Hvar is a city and port on the island of Hvar, part of Split-Dalmatia County, Croatia. The municipality has a population of 4,251 while the city itself is inhabited by 3,771 people, making it the largest settlement on the island of Hvar.
Bisevo (Blue Cave)
Biševo is famous for its inlets and caves, such as Modra Špilja (the Blue Cave) of the Balun Cove, accessible only by a boat.
The island of Vis was once a strategic naval Yugoslav base and closed to the public. Due to this isolation, Vis has a special charm – “the Mediterranean as it once was” – making it really interesting to visit. Situated on the northern side of the island, Vis has developed near the remains of the ancient Issa, first urban center in Croatia.
The island of Korčula is best known as the birthplace of Marco Polo. Korčula is an enchanting destination surrounded by walls, and one of the best preserved medieval cities in the Mediterranean. Korčula has an abundant choice of restaurants, and there are numerous bars and clubs for those looking for evening entertainment.
Although Mljet isn’t a very large island, it is one of the gems of the Croatian coast. The legend says Greek hero Odysseus spent years on this island when he was captured by the nymph Calypso. That is why if you are looking for a respite from more heavily traveled areas of the country we recommend you give this paradise along the Adriatic islands a look.
Slano is a small town located north of Dubrovnik, known for the many Greek and Roman ruins that surround it. The town is a picturesque destination, with its beaches, historical monuments, ample olive groves in its outskirts, and the beautiful bay that it resides in.

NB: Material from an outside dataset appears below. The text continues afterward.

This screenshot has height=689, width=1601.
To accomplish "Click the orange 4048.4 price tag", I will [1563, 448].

Escape the hectic city of Dubrovnik and explore three magnificent islands that together form the Elaphite Islands. Lopud, Sipan, and Kolocep are unique and each contains beauty and history of their own. These islands attract a great number of tourists due to their close proximity to Dubrovnik and aesthetic charm. It is possible to visit them as a half-day or full-day private excursion from Dubrovnik. Enjoy visiting these islands, with a speedboat or yacht as well as having the opportunity to explore hidden bays and sea caves, or go ater tubing, snorkeling or fishing along the way.

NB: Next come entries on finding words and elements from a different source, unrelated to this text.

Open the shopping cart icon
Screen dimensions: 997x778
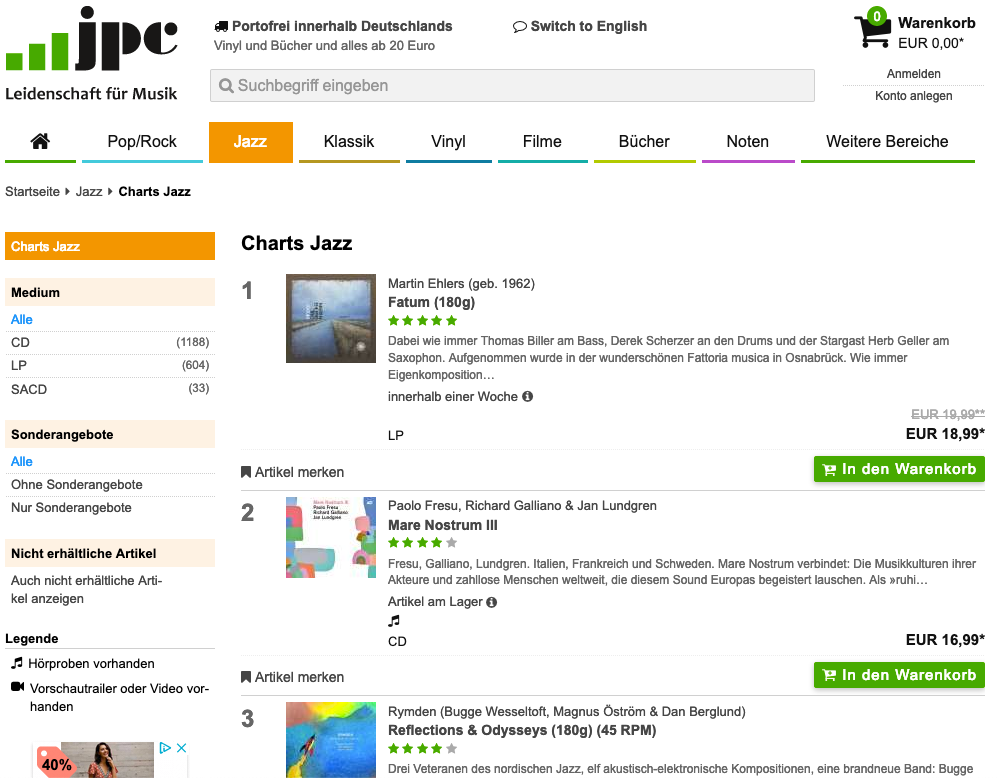[871, 31]
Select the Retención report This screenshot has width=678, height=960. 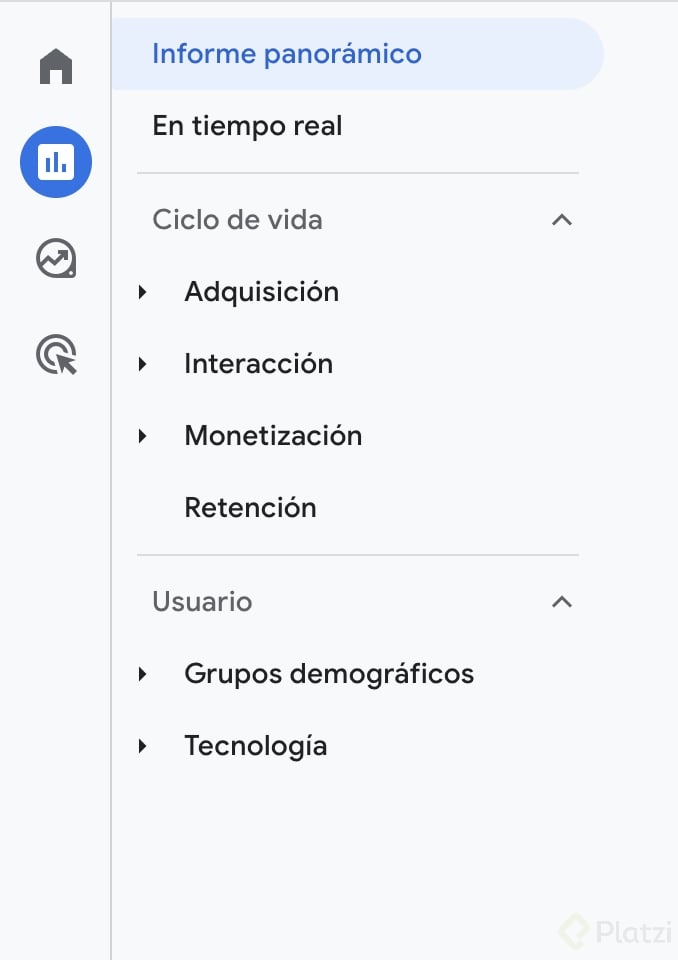pos(250,507)
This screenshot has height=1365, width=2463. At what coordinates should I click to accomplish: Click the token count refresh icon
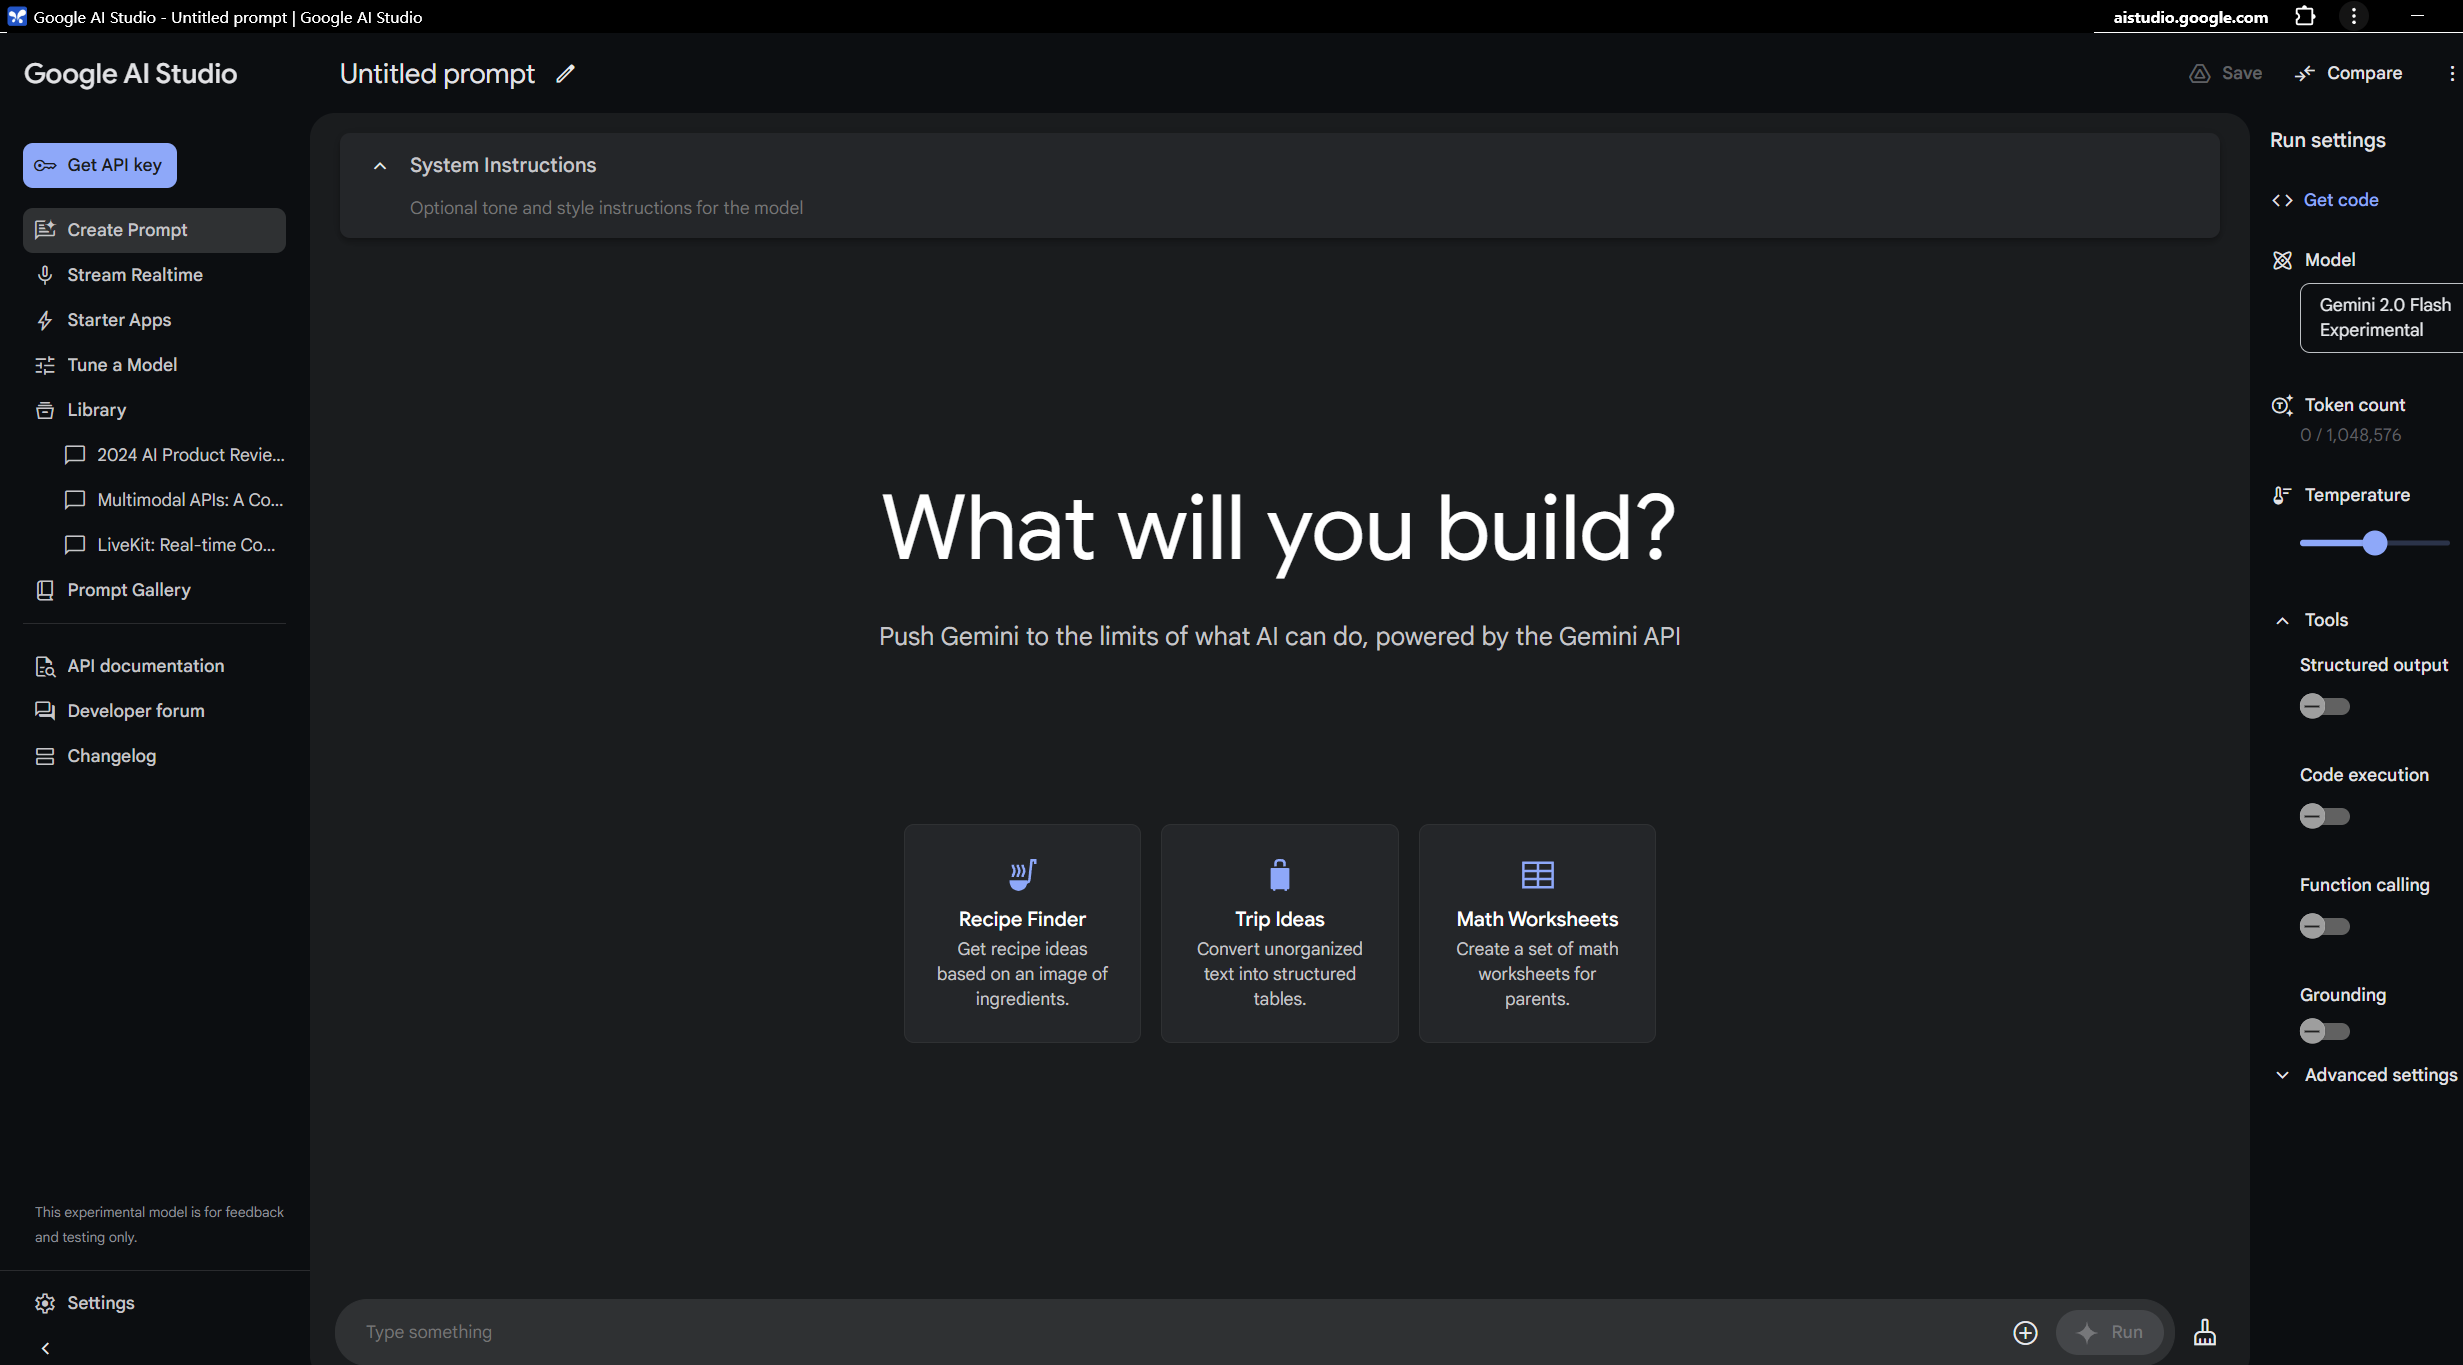click(x=2282, y=405)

Walls are built to protect treasures, and, in Dubrovnik, this is particularly accurate, with 1,940 meters of stone surrounding one of the world’s most beautiful cities. As George Bernard Shaw stated: “If you want to see heaven on Earth, come to Dubrovnik”. “The Pearl of the Adriatic” has captivated and seduced kings and artists for centuries with its immaculate medieval architecture.